- VORLIEGENDER AUSZUG -
──────────────────────────────

Die großen Talkshows von ARD und ZDF haben sich 2018 deutlich häufiger Umwelt- und Klimathemen gewidmet als 2017 – dennoch blieb die Anzahl der Sendeplätze weiterhin auf vergleichsweise niedrigem Niveau. Nimmt man die vier Sendeformate Anne Will, Maischberger, Maybrit Illner und Hart aber fair zusammen, dann ging es 2018 durchschnittlich genau einmal im Monat um Themen mit Bezug zu Umwelt und Klimawandel. Diese zwölf Sendungen ergaben einen Anteil 8,5 Prozent aller insgesamt 141 Talkshow-Ausgaben im Öffentlich-Rechtlichen. Dies zeigt eine Auswertung des Online-Magazins klimafakten.de.

──────────────────────────────

- BEREITGESTELLTE EINTRÄGE -
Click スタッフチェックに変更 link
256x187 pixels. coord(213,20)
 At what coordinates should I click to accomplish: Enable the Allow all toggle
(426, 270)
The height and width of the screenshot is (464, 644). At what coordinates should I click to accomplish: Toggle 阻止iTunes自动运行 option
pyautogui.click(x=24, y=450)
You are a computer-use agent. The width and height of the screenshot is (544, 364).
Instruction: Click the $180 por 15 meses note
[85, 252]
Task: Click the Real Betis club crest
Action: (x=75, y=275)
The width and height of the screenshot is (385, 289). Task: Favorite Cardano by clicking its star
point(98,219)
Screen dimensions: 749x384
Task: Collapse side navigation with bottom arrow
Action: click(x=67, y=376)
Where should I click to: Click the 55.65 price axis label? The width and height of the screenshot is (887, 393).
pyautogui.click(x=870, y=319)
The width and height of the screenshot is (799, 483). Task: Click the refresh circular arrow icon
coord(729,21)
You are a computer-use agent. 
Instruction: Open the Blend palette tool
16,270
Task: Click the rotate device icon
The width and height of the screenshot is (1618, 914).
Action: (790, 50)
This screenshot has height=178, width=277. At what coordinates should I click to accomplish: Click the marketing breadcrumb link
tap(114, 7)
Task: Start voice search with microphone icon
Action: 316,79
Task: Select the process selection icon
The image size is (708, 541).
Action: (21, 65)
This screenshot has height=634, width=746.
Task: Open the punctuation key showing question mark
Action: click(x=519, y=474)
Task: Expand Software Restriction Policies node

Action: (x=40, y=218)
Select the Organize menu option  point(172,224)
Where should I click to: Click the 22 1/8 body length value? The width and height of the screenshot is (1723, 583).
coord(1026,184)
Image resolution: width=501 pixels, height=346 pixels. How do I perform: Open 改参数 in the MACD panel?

──────────────────────────────

- AUFGABENLISTE -
1. Fasse den Text über Umwelt- und Klimathemen in Talkshows in zwei Sätzen zusammen.
2. Gib den Abschnitt der Einträge von der Zeile mit „Where should I click to: Click the 55.65“ bis zum Ende der Einträge unverändert wieder, wobei beide Enden dazugehören.

- GELÖSTE AUFGABEN -
1. Die großen Talkshows von ARD und ZDF widmeten sich 2018 deutlich häufiger Umwelt- und Klimathemen als 2017, doch die Zahl der Sendeplätze blieb vergleichsweise niedrig. Laut einer Auswertung von klimafakten.de ging es bei Anne Will, Maischberger, Maybrit Illner und Hart aber fair 2018 im Schnitt einmal im Monat um diese Themen, also in zwölf von 141 Ausgaben und damit in 8,5 Prozent der Sendungen.

2.
Where should I click to: Click the 55.65 price axis label? The width and height of the screenshot is (887, 393).
pyautogui.click(x=870, y=319)
The width and height of the screenshot is (799, 483). Task: Click the refresh circular arrow icon
coord(729,21)
You are a computer-use agent. 
Instruction: Open the Blend palette tool
16,270
Task: Click the rotate device icon
The width and height of the screenshot is (1618, 914).
Action: (790, 50)
This screenshot has height=178, width=277. At what coordinates should I click to accomplish: Click the marketing breadcrumb link
tap(114, 7)
Task: Start voice search with microphone icon
Action: 316,79
Task: Select the process selection icon
The image size is (708, 541).
Action: (21, 65)
This screenshot has height=634, width=746.
Task: Open the punctuation key showing question mark
Action: click(x=519, y=474)
Task: Expand Software Restriction Policies node

Action: (x=40, y=218)
Select the Organize menu option  point(172,224)
Where should I click to: Click the 22 1/8 body length value? The width and height of the screenshot is (1723, 583).
coord(1026,184)
Image resolution: width=501 pixels, height=346 pixels. How do I perform: Open 改参数 in the MACD panel?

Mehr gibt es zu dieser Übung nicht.